++++ Data to use
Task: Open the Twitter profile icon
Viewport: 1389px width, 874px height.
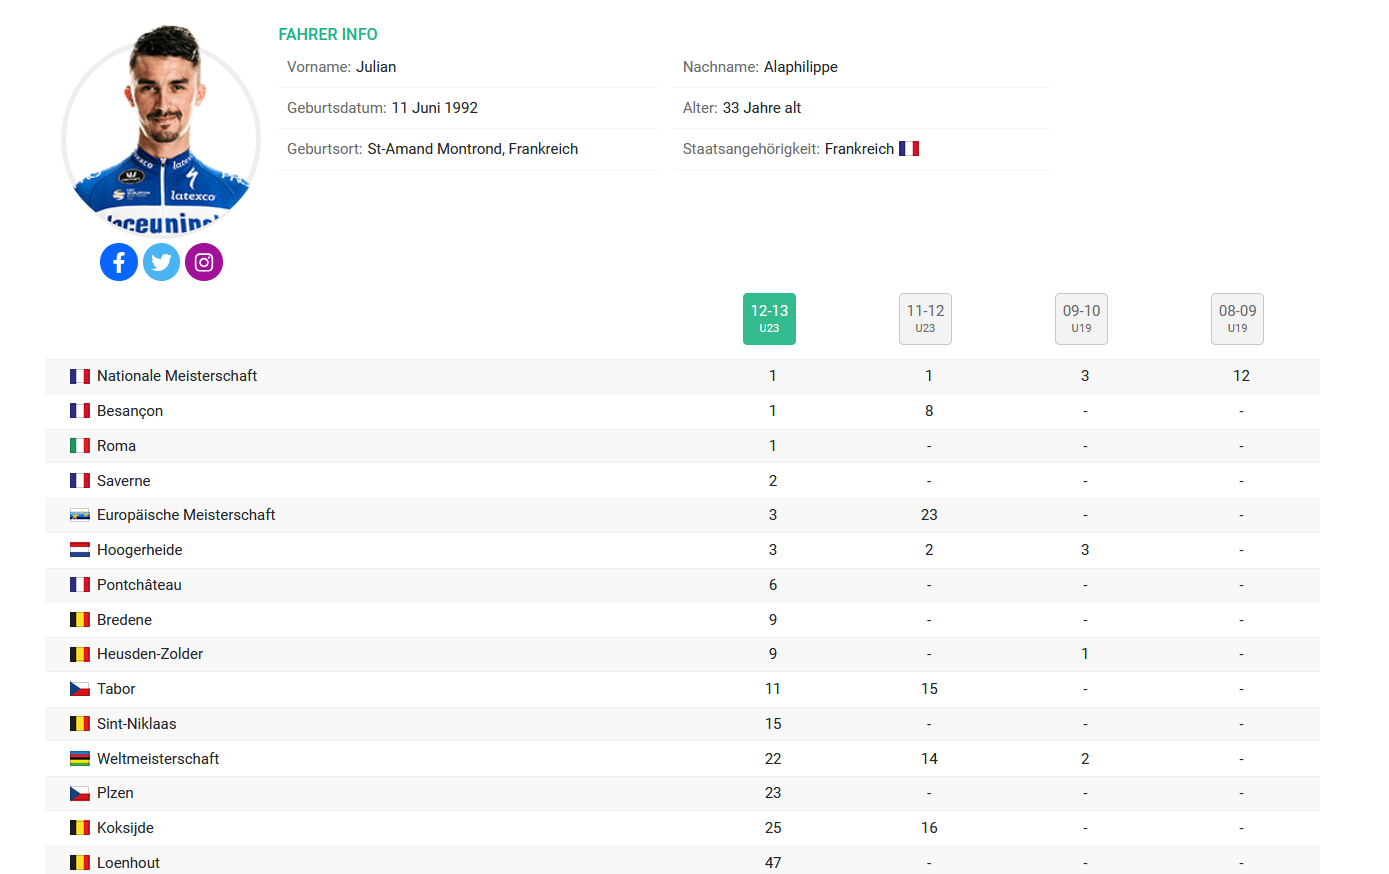Action: click(161, 262)
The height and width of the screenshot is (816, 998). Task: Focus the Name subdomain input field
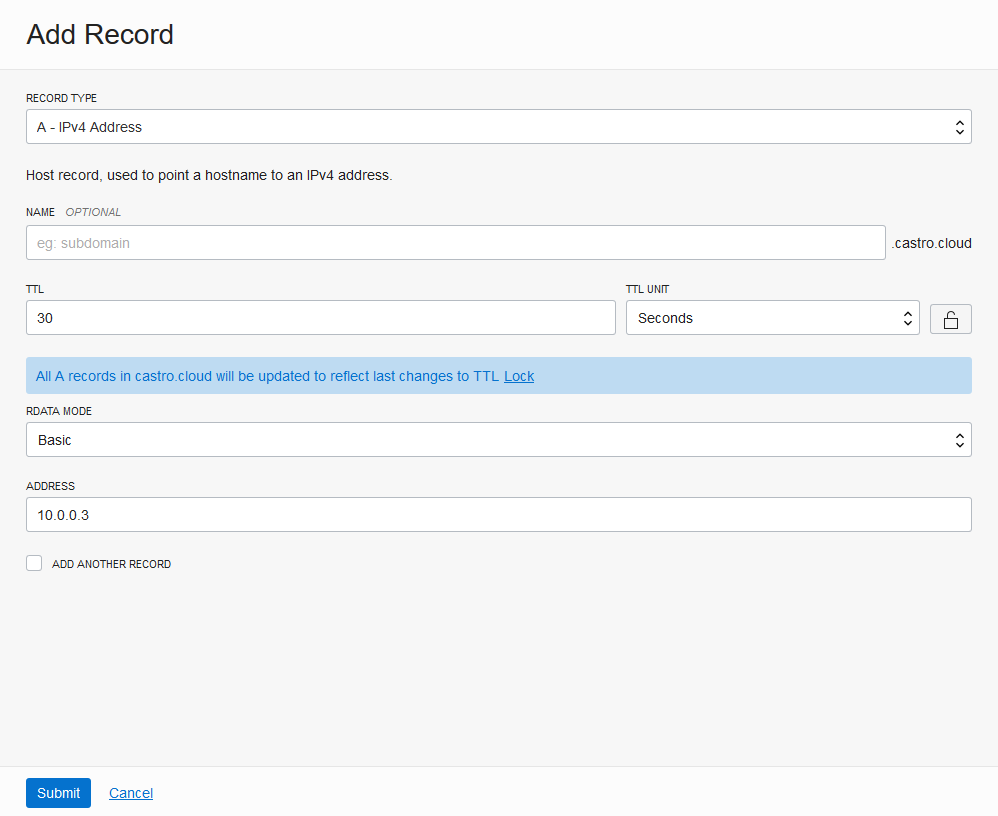[455, 243]

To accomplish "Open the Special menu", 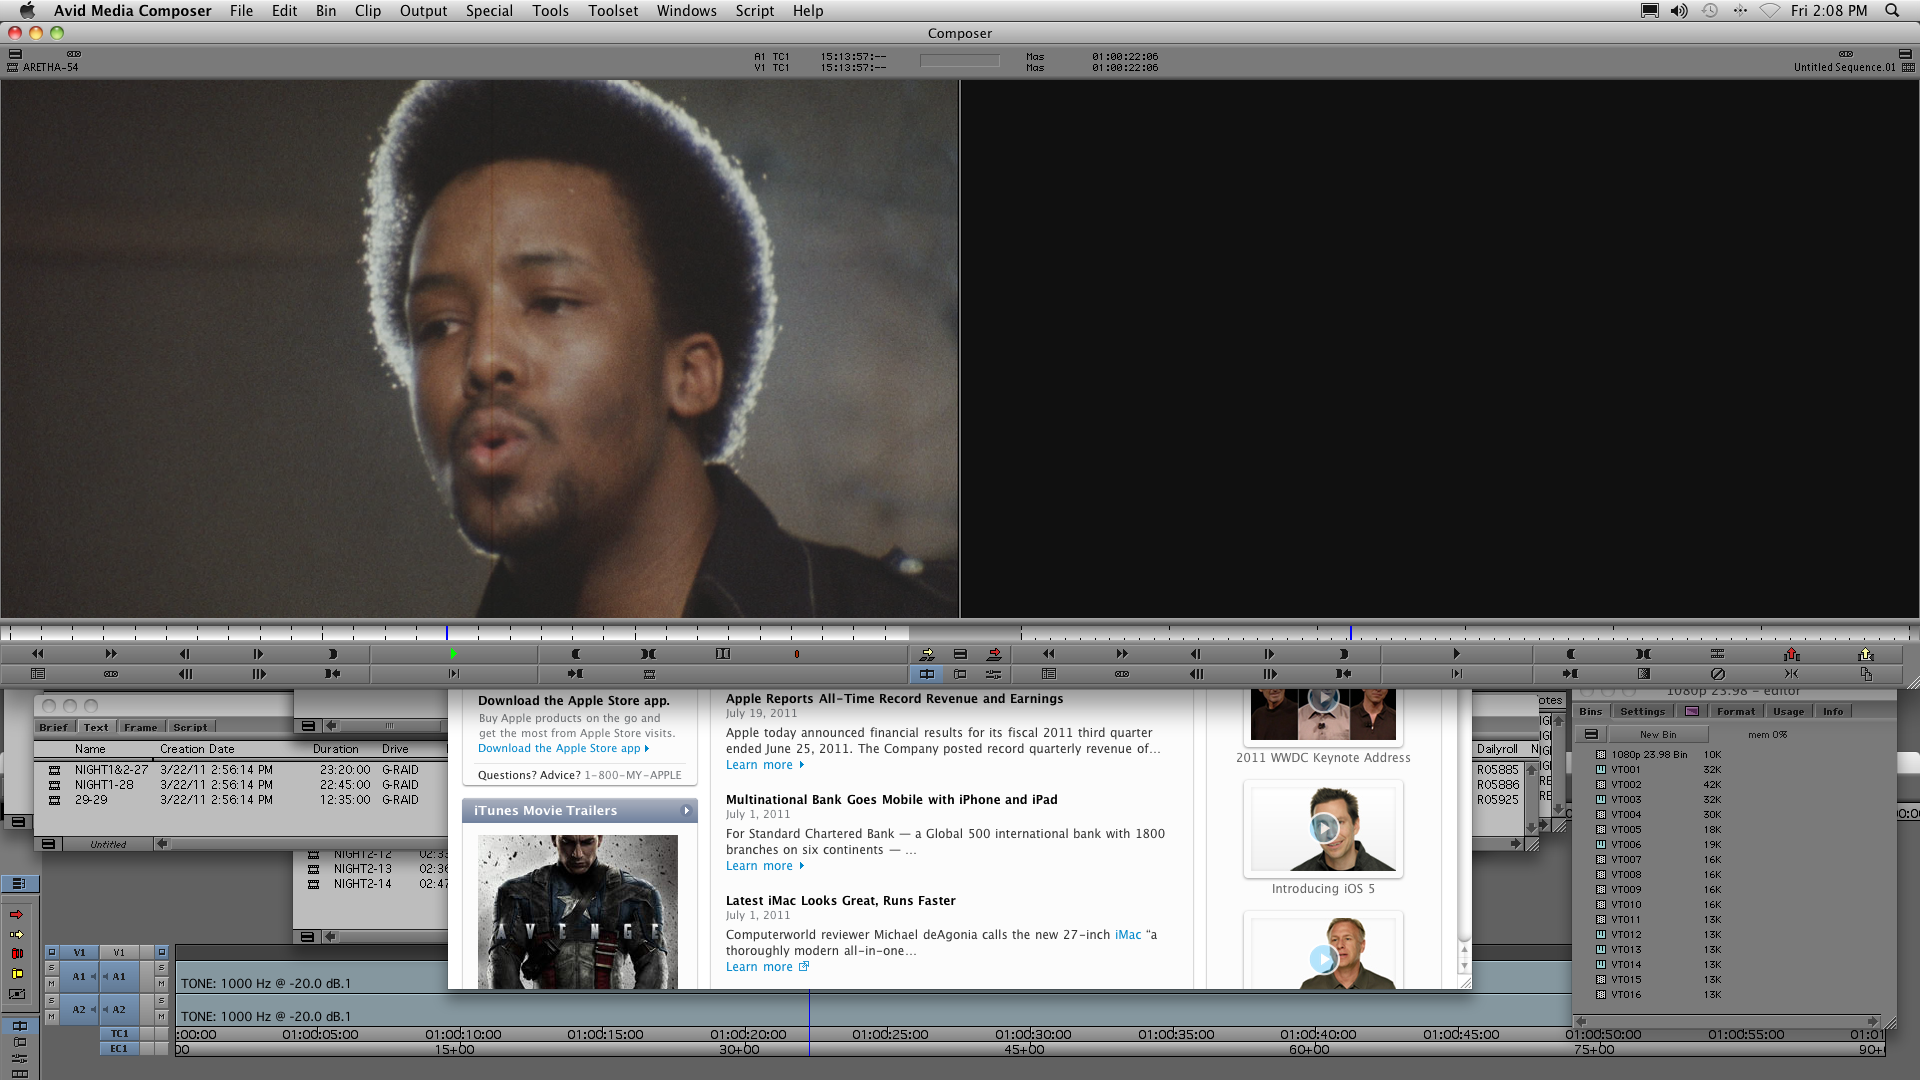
++++++++
■ **Exercise requirements**: Reproduce all of the data above word for word, but leave out the pictures.

■ **Reply to the task**:
Task: Open the Twitter profile icon
Viewport: 1389px width, 874px height.
Action: click(161, 262)
The height and width of the screenshot is (816, 998). Task: Focus the Name subdomain input field
[455, 243]

To accomplish "Open the Special menu", 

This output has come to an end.